Problem to solve:
Rewrite all of the material below with "agent" replaced by "assistant" and nothing else changed, leaving out the pictures.

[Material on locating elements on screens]

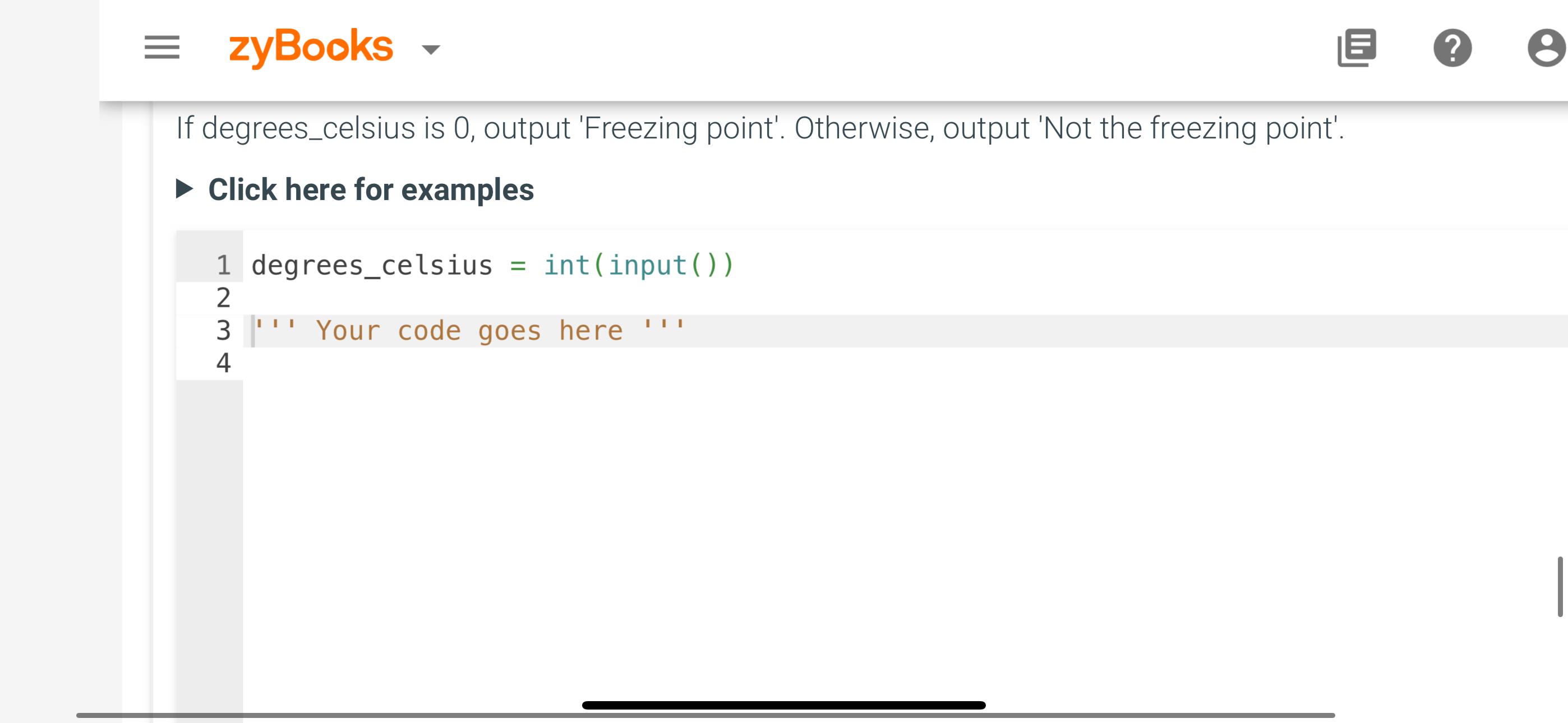Click the int(input()) expression in the code

click(x=638, y=263)
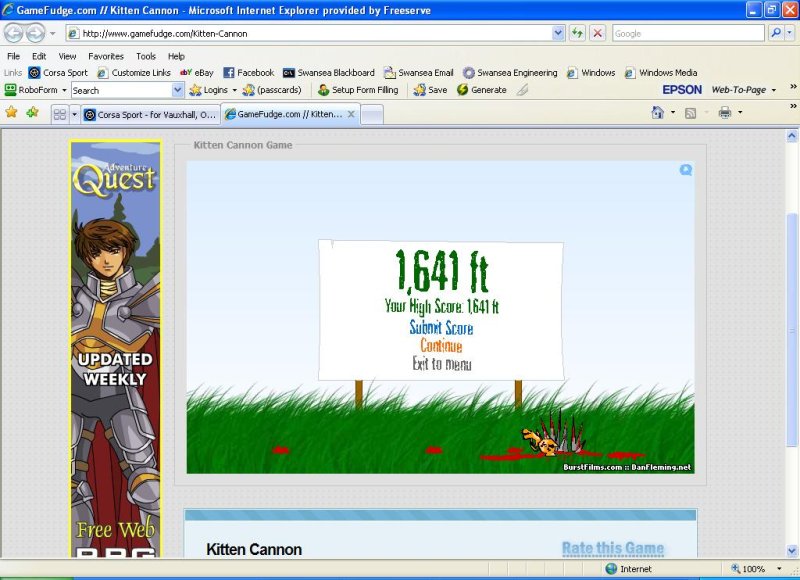This screenshot has height=580, width=800.
Task: Open the Facebook link in Links bar
Action: click(248, 73)
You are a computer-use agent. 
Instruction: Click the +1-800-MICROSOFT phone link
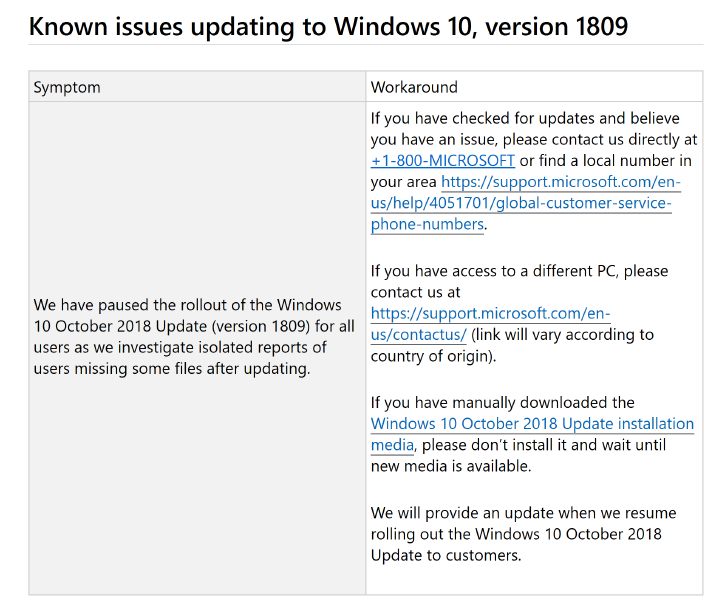pyautogui.click(x=443, y=161)
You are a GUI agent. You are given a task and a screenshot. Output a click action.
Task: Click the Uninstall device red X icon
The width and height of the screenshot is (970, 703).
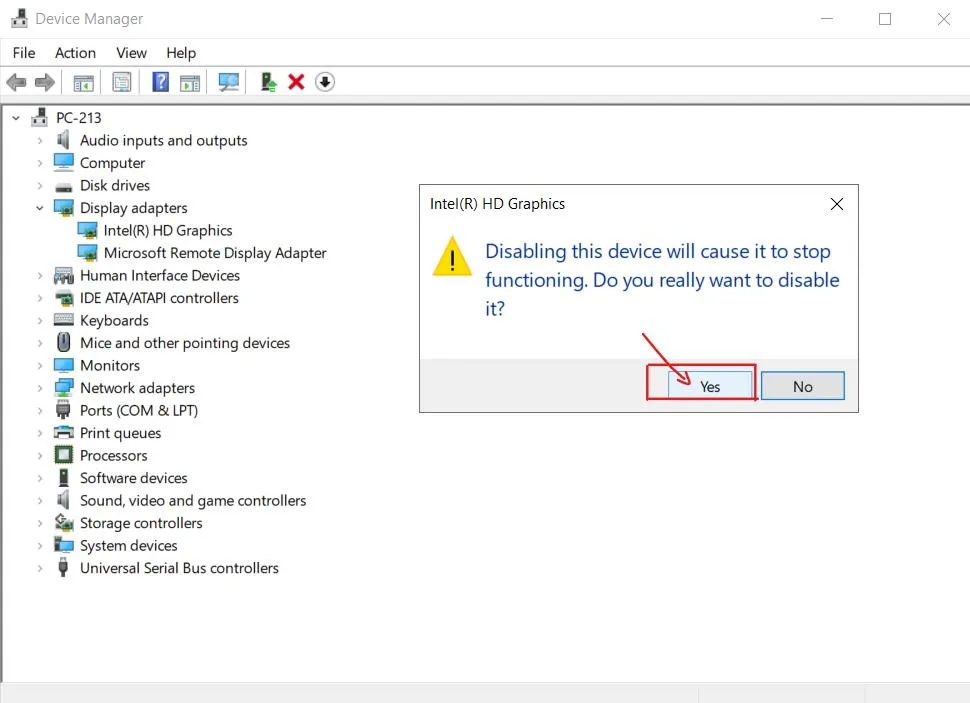tap(296, 81)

Result:
Click the int(input()) expression in the code

click(x=638, y=263)
This screenshot has height=580, width=800.
Task: Open the Facebook link in Links bar
Action: click(248, 73)
You are a computer-use assistant. 
Instruction: Click the +1-800-MICROSOFT phone link
pyautogui.click(x=443, y=161)
You are a GUI assistant. You are given a task and a screenshot. Output a click action.
Task: Click the Uninstall device red X icon
The width and height of the screenshot is (970, 703).
tap(296, 81)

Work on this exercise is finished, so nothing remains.